Estudou-se o envolvimento dos pools intracelulares de Ca2+ na secreção de catecolaminas e o efeito da glicose e densidade celular sobre células cromafins. Em células cromafins de boi, a cafeína (50mM) inibiu totalmente a secreção de catecolaminas e os fluxos de 45Ca2+ induzidos por cabacol e nicotina e em 55,88 e 12,74 por cento, respectivamente, os estimulados por K+ elevado, como na secreção em células cromafins de rato. A pré-incubação com cafeína inibiu de forma tempodependente a secreção induzida por K+ (90,80 por cento aos seis minutos). Neste protocolo a captação de 45Ca2+ foi reduzida em 40,00 por cento no primeiro minuto. Concluímos que a cafeína tem efeito inibitório sobre a estimulação nicotínica e que o desequilíbrio da homeostase dos pools intracelulares de Ca2+ diminui a secreção de catecolaminas. O efeito da retirada de Na+ extracelular foi analisado. A secreção foi inversamente proporcional à concentração de Na+, na presença e ausência de Ca2+ extracelular.
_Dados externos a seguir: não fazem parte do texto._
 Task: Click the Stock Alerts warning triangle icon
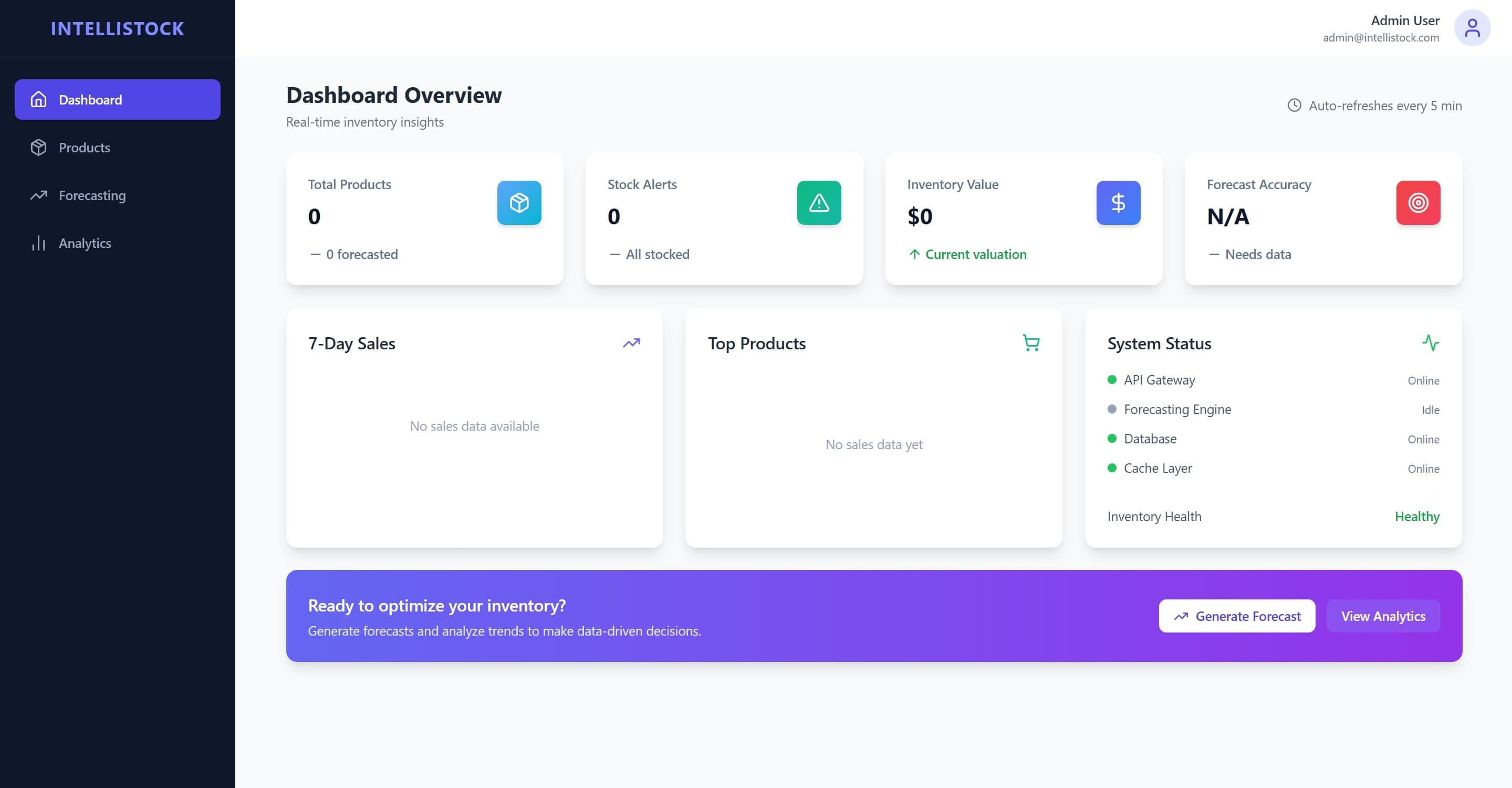click(x=818, y=203)
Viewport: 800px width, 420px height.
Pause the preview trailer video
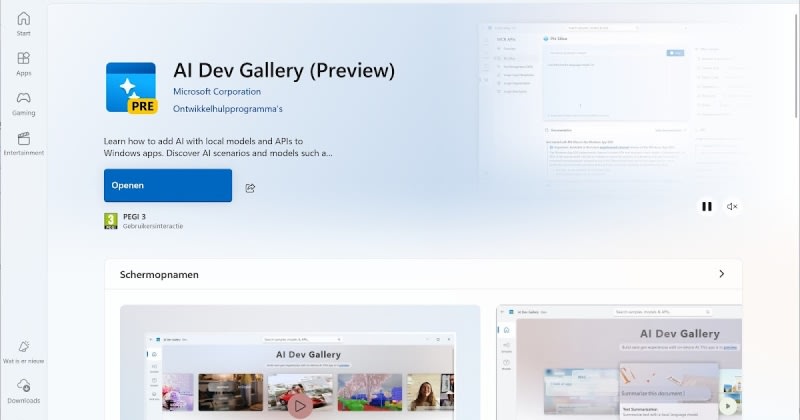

Reduzindo a incubação de 15 para 1 minuto, a secreção foi três vezes maior nos experimentos com Ca2+. Pré-incubação com cafeína reduziu a secreção estimulada pela retirada de Na+ e, em maior proporção, no meio com Ca2+. Concluímos que a diminuição da concentração de Na+ extracelular mobiliza Ca2+ de pools intracelulares e induz o influxo de Ca2+. Em células cromafins de feocromocitoma de rato, a glicose em altas concentrações (25,00 mM) diminuiu a expressão de tirosina hidroxilase (TH) e dopamina ß-hidroxilase (DBH). O aumento da desnsidade celular reduziu os níveis de DBH e feniletanolamina metiltransferase (PNMT) independentemente da concentração de glicose. A proliferação celular foi maior nas células cultivadas em meio com 5,5 mM de glicose, e significativamente diferente após 72h de cultivo. A glicose modificou o padrão de fosforilação de proteínas. Uma proteína de massa molecular aparente de 43 kDa apareceu fosforilada em resíduos de (FALTA ALGO)com 5,5 mM de glicose. O mesmo ocorreu com outras duas proteínas, de 70 e 79 kDa, fosforidadas em resíduos de tirosina. Concluímos que a glicose em altas concentrações reprime a proliferação celular e o sistema de síntese de catecolaminas em consequência da modificação dos processos de sinalização celular. Sugere-se que a proteína de 43 kDa é uma proteína quinase ativada por mitógeno (MAPK).